PROBLEM STATEMENT — The lines wanted run from the first one below through the one with "Task: Click the footer". Return them exactly.

RECORDS FOR PROCESSING START

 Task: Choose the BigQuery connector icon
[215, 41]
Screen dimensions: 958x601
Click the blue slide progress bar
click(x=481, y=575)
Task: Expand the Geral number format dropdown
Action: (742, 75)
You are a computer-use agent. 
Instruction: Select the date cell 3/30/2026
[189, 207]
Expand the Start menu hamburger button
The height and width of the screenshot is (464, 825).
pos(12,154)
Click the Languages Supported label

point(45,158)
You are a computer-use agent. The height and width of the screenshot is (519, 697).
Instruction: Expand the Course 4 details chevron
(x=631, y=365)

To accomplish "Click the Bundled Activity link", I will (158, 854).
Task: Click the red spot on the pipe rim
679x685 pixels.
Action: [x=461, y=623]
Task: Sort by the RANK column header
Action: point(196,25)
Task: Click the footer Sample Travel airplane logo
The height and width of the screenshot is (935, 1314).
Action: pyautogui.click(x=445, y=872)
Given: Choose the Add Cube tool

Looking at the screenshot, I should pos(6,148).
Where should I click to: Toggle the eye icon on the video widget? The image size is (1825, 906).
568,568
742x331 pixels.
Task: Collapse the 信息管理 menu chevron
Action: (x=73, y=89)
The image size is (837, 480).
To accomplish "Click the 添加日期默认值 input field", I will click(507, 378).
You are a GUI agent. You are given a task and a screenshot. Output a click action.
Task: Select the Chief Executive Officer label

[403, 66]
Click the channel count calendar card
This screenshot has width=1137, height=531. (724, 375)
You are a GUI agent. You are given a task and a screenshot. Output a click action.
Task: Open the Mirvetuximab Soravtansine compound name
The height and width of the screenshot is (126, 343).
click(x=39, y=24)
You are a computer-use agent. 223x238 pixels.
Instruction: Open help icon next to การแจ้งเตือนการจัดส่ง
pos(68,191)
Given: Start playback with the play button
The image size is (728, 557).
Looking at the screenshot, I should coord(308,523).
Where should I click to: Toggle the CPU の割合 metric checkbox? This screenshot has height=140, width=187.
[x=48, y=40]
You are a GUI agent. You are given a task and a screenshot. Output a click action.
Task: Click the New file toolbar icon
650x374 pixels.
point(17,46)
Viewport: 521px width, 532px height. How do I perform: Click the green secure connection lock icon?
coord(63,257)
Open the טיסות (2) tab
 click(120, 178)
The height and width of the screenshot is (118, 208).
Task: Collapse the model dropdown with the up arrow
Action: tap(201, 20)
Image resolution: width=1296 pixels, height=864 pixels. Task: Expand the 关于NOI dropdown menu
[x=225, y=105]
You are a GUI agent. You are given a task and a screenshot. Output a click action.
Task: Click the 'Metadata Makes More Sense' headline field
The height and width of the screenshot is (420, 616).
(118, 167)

RECORDS FOR PROCESSING END

FINAL ANSWER —
 Task: Choose the BigQuery connector icon
[215, 41]
Screen dimensions: 958x601
Click the blue slide progress bar
click(x=481, y=575)
Task: Expand the Geral number format dropdown
Action: (742, 75)
You are a computer-use agent. 
Instruction: Select the date cell 3/30/2026
[189, 207]
Expand the Start menu hamburger button
The height and width of the screenshot is (464, 825).
pos(12,154)
Click the Languages Supported label

point(45,158)
You are a computer-use agent. The height and width of the screenshot is (519, 697).
Instruction: Expand the Course 4 details chevron
(x=631, y=365)

To accomplish "Click the Bundled Activity link", I will (158, 854).
Task: Click the red spot on the pipe rim
679x685 pixels.
Action: [x=461, y=623]
Task: Sort by the RANK column header
Action: point(196,25)
Task: Click the footer Sample Travel airplane logo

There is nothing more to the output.